Whatever type of sanitizing agent you choose to work with, what is most important is that you take the time to be sure that you are thoroughly cleaning and sanitizing your equipment prior to its coming in contact with your wine or juice.  Yes you have sulfite in the wine, and yes part of sulfite’s role is to help inhibit wild yeasts and bacteria. However, the better you are at keeping things clean and sanitized, the better your sulfite will be able to combat any oxidation that may take place and handle any wayward yeast or bacteria that happen to make their way into your container when you open it. The sulfite levels that winemaking texts recommend you maintain in your wine are geared towards this type of function for the sulfite.

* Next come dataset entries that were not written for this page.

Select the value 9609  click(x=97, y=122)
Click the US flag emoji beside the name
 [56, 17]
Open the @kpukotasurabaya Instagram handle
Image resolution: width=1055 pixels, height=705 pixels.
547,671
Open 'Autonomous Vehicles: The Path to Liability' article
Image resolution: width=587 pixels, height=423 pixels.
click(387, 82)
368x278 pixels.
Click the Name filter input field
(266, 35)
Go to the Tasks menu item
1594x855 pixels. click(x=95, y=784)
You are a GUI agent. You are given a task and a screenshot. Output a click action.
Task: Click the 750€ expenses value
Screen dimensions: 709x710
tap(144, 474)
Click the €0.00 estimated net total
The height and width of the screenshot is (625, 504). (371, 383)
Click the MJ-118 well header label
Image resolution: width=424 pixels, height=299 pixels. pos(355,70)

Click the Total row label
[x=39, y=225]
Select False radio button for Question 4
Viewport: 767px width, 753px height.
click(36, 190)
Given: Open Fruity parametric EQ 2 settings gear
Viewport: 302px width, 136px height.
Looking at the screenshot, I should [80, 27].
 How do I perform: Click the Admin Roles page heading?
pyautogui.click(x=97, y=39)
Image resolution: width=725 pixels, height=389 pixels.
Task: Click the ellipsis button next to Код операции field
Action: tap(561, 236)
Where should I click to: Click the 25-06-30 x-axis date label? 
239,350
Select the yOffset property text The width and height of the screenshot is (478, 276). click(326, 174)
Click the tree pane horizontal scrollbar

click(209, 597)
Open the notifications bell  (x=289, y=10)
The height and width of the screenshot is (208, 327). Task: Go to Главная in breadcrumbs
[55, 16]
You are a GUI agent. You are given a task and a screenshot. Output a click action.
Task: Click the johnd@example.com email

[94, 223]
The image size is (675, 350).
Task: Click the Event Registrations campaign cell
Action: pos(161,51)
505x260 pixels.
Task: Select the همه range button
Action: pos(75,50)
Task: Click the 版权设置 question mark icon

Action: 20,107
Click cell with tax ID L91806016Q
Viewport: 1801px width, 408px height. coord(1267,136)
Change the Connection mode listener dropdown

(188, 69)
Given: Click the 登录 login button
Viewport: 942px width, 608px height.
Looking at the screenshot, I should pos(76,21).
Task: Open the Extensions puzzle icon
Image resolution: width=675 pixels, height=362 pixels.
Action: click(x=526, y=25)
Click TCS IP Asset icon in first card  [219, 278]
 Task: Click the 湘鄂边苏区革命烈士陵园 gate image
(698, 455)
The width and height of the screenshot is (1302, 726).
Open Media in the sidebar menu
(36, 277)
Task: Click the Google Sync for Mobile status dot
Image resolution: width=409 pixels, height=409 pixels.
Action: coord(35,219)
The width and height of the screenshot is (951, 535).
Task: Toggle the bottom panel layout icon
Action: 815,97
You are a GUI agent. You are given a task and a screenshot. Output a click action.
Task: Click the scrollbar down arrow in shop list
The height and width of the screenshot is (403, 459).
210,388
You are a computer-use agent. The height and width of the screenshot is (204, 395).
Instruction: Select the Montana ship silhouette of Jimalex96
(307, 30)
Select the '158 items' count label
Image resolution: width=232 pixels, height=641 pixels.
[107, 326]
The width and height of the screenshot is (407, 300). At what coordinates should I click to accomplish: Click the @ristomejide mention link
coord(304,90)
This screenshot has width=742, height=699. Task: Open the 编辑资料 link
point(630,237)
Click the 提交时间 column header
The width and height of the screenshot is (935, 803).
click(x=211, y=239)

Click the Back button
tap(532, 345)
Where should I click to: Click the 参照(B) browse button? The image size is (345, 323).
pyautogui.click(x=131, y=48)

The same as these recommended levels are not intended to fight the oxidation that could take place in a container that is not kept topped-up; they are not intended to fight the contamination that can happen when the wine comes in contact with un-sanitized equipment. So take the little bit of extra time, and spend the little bit of extra money to help make sure that the wine you will have invested so much of yourself in come bottling day is still just as good as the day you finished fermentation. You, your family and your friends will all be glad that you did!